2. Zur zweiten Vorlagefrage: Art. 102 AEUV
ist dahin auszulegen, dass der Umstand, dass das ersuchende Unternehmen und andere Wirtschaftsteilnehmer weiterhin auf dem benachbarten Markt tätig waren und ihre Marktposition ausgebaut haben, obwohl ihnen der ersuchte Zugang zu einer digitalen Plattform nicht gewährt wurde, für sich genommen nicht bedeutet, dass die Verweigerung des Zugangs durch das marktbeherrschende Unternehmen nicht geeignet war, wettbewerbswidrige Wirkungen zu entfalten, und dass sie daher nicht als missbräuchlich angesehen werden kann. Das vorlegende Gericht hat zu prüfen, ob das Verhalten des marktbeherrschenden Unternehmens geeignet war, die Aufrechterhaltung oder Entwicklung des Wettbewerbs zu behindern, und zwar unter Berücksichtigung aller relevanten Umstände des Falles und unabhängig davon, ob diese wettbewerbsbeschränkenden Wirkungen tatsächlich eingetreten sind.
3. Zur dritten Vorlagefrage: Art. 102 AEUV
ist dahin auszulegen, dass das Verhalten eines marktbeherrschenden Unternehmens, das darin besteht, einem Drittanbieter den Zugang zu einer Plattform wie der im Ausgangsverfahren in Rede stehenden zu verweigern, objektiv gerechtfertigt sein kann, wenn der ersuchte Zugang technisch unmöglich ist oder wenn er in technischer Hinsicht die Leistungsfähigkeit der Plattform beeinträchtigen oder ihrem Geschäftsmodell oder -zweck zuwiderlaufen könnte. Der bloße Umstand, dass das marktbeherrschende Unternehmen für die Gewährung von Zugang zu dieser Plattform zusätzlich zu seiner Zustimmung ein Software-Template, das den besonderen Bedürfnissen des um Zugang ersuchenden Betreibers Rechnung trägt, entwickeln muss, kann für sich genommen eine Verweigerung des Zugangs nicht rechtfertigen, sofern für diese Entwicklung ein angemessener zeitlicher Rahmen eingeräumt und dem marktbeherrschenden Unternehmen hierfür eine angemessene Vergütung gewährt wird. Beide Elemente müssen von dem marktbeherrschenden Unternehmen dem um Zugang ersuchenden Betreiber auf Verlangen mitgeteilt werden.

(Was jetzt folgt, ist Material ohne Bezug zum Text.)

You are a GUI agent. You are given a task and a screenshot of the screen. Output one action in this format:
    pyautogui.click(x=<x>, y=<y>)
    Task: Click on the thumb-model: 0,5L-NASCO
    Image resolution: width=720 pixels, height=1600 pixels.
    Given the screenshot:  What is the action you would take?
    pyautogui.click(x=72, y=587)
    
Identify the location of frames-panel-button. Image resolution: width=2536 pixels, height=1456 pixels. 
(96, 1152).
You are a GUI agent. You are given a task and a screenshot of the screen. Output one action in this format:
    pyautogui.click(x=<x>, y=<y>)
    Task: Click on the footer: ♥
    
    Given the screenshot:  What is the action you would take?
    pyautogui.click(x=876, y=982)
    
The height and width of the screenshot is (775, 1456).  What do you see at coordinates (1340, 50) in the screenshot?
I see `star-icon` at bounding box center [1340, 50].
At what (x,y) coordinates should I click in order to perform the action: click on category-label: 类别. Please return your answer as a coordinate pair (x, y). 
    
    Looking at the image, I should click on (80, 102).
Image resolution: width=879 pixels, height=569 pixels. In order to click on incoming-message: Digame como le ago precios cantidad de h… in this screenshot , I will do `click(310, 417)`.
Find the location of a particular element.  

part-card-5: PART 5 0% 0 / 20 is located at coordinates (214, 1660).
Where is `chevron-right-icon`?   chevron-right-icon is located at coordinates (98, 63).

4. Zur vierten Vorlagefrage: Art. 102 AEUV
ist dahin auszulegen, dass er für sich allein nicht die Verpflichtung begründen kann, im Voraus objektive Kriterien für die Prüfung von Ersuchen um Zugang zu einer Plattform festzulegen. Nur im Rahmen mehrerer gleichzeitiger Ersuchen könnte das Fehlen solcher Kriterien ein Element darstellen, das bei der Beurteilung der Missbräuchlichkeit des dem marktbeherrschenden Unternehmen vorgeworfenen Verhaltens zu berücksichtigen ist, wenn dies zu einer übermäßigen Verzögerung bei der Gewährung des Zugangs oder zu einer diskriminierenden Behandlung der gleichzeitigen Ersuchenden führt.
5. Zur fünften Vorlagefrage: Art. 102 AEUV
ist dahin auszulegen, dass eine Wettbewerbsbehörde in dem Fall, dass ein marktbeherrschendes Unternehmen Zugang zu einer Plattform wie der im Ausgangsverfahren in Rede stehenden verweigert, gemäß der Bekanntmachung der Kommission über die Abgrenzung des relevanten Marktes (C/2024/1645) nicht verpflichtet ist, den Markt, auf dem die Zugangsverweigerung voraussichtlich wettbewerbswidrige Wirkungen haben wird, abschließend zu definieren. Es genügt, wenn die Wettbewerbsbehörde nachweist, dass das fragliche Verhalten geeignet war, wettbewerbswidrige Wirkungen in Bezug auf die miteinander konkurrierenden Erzeugnisse oder Dienstleistungen zu entfalten.